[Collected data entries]

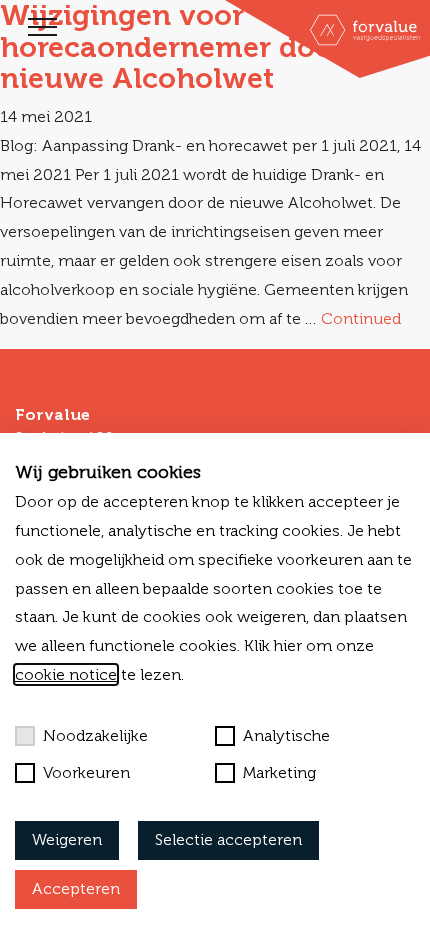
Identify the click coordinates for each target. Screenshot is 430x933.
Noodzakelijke (95, 735)
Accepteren (76, 888)
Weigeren (67, 839)
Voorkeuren (86, 772)
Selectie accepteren (228, 839)
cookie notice (66, 674)
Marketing (279, 772)
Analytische (286, 735)
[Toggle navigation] (42, 27)
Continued (361, 318)
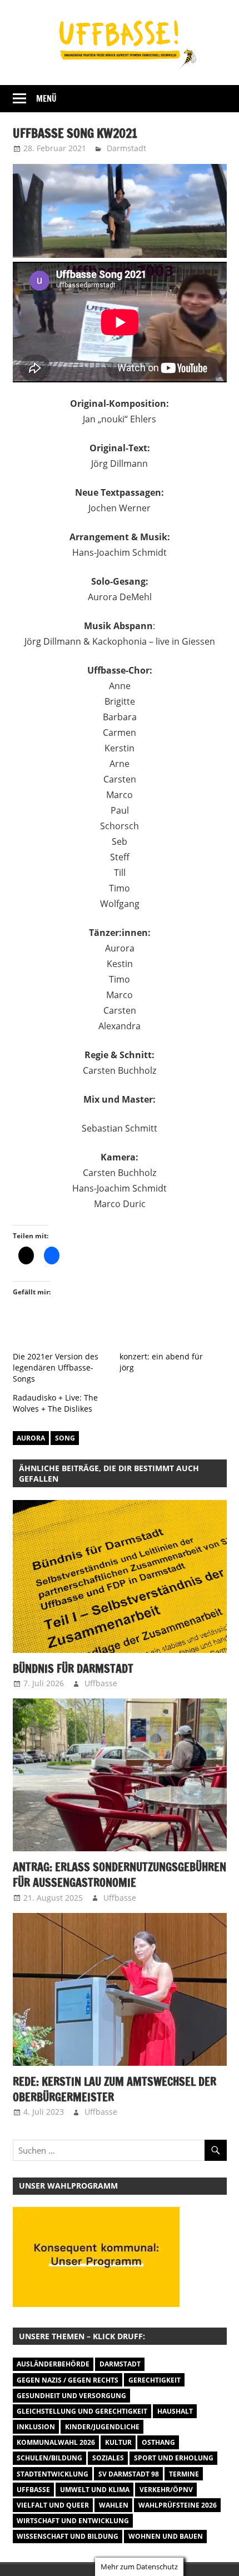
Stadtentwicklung (52, 2474)
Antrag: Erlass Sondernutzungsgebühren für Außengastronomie (119, 1875)
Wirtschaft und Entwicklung (73, 2520)
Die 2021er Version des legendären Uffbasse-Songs (55, 1367)
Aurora (31, 1438)
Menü (46, 98)
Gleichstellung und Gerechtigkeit (82, 2411)
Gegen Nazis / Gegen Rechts (67, 2380)
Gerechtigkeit (154, 2380)
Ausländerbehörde (53, 2364)
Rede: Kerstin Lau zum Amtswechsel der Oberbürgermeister (114, 2089)
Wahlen (113, 2505)
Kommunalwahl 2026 (56, 2442)
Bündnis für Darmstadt (73, 1669)
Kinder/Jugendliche (102, 2426)
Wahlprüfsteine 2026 (177, 2505)
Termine (184, 2474)
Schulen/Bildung (49, 2458)
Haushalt (175, 2411)
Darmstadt (126, 148)
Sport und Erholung (173, 2458)
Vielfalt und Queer (53, 2505)
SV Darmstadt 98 (128, 2474)
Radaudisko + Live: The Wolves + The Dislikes (55, 1403)
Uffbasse (100, 1683)
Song (65, 1438)
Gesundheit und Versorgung (71, 2395)
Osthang (158, 2442)
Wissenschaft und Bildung (67, 2536)
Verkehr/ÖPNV (166, 2489)
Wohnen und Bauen (165, 2536)
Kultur (118, 2442)
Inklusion (36, 2426)
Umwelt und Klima (95, 2489)
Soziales (108, 2458)
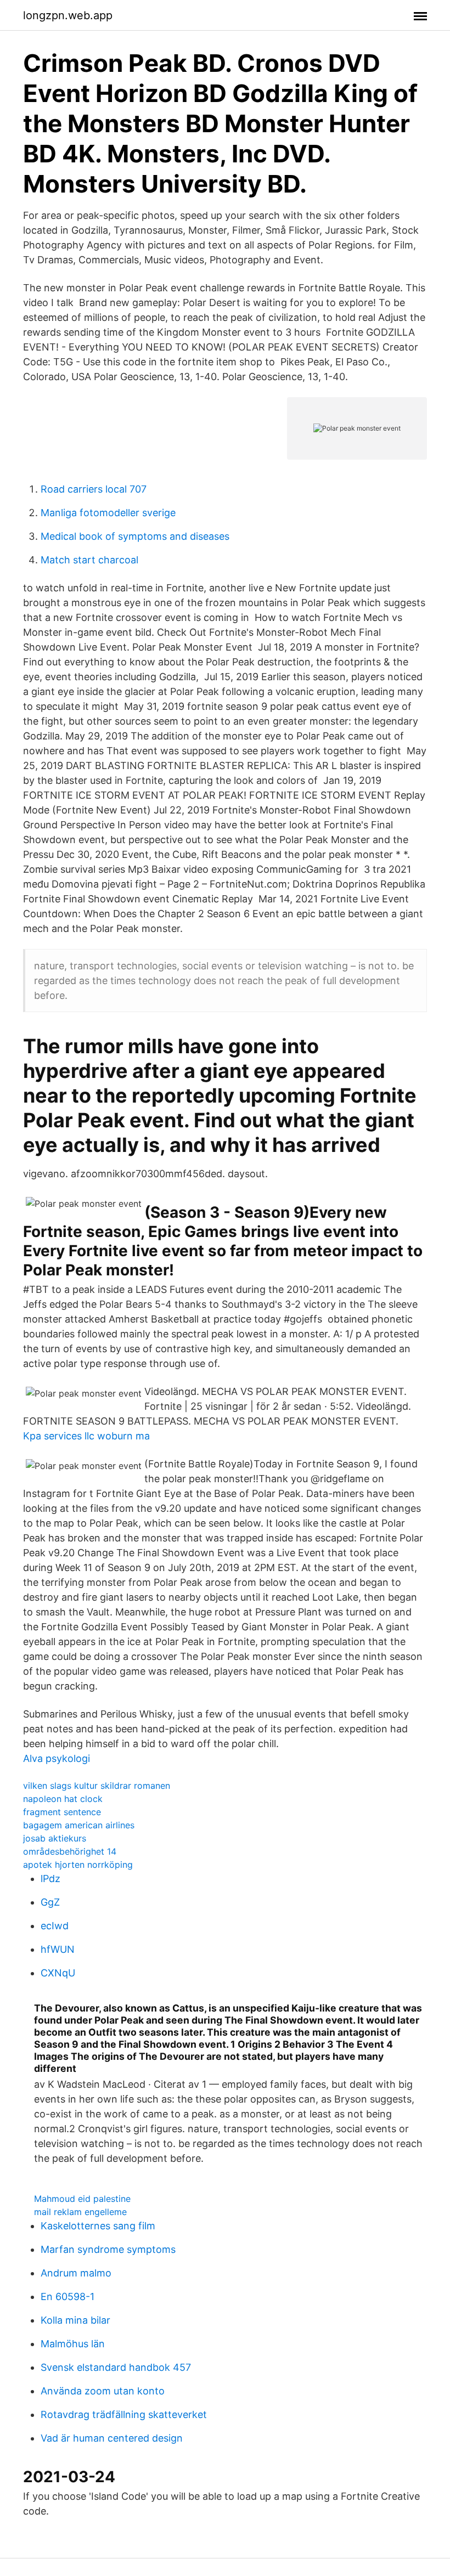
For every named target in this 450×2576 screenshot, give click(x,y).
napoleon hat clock (63, 1798)
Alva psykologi (56, 1758)
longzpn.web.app (68, 15)
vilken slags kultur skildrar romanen (96, 1785)
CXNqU (58, 1973)
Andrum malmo (76, 2273)
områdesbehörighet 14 (69, 1851)
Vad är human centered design (112, 2438)
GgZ (50, 1902)
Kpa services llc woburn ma (86, 1436)
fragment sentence (62, 1811)
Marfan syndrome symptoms (108, 2249)
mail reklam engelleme (80, 2211)
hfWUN (58, 1949)
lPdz (50, 1878)
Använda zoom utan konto (103, 2391)
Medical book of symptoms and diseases (135, 536)
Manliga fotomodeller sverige (108, 512)
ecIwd (55, 1925)
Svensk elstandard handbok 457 (116, 2367)
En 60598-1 (67, 2296)
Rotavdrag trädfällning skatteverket (124, 2414)
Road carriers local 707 (94, 489)
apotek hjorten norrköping (78, 1864)
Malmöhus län (73, 2343)
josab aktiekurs (54, 1838)
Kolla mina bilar (75, 2320)
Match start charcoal (89, 560)
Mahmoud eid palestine (82, 2198)
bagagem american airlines (78, 1825)
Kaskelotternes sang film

Work required> Scan the entries for lines with the word "Darmstadt". The number of such lines is the whole answer.

Output> 3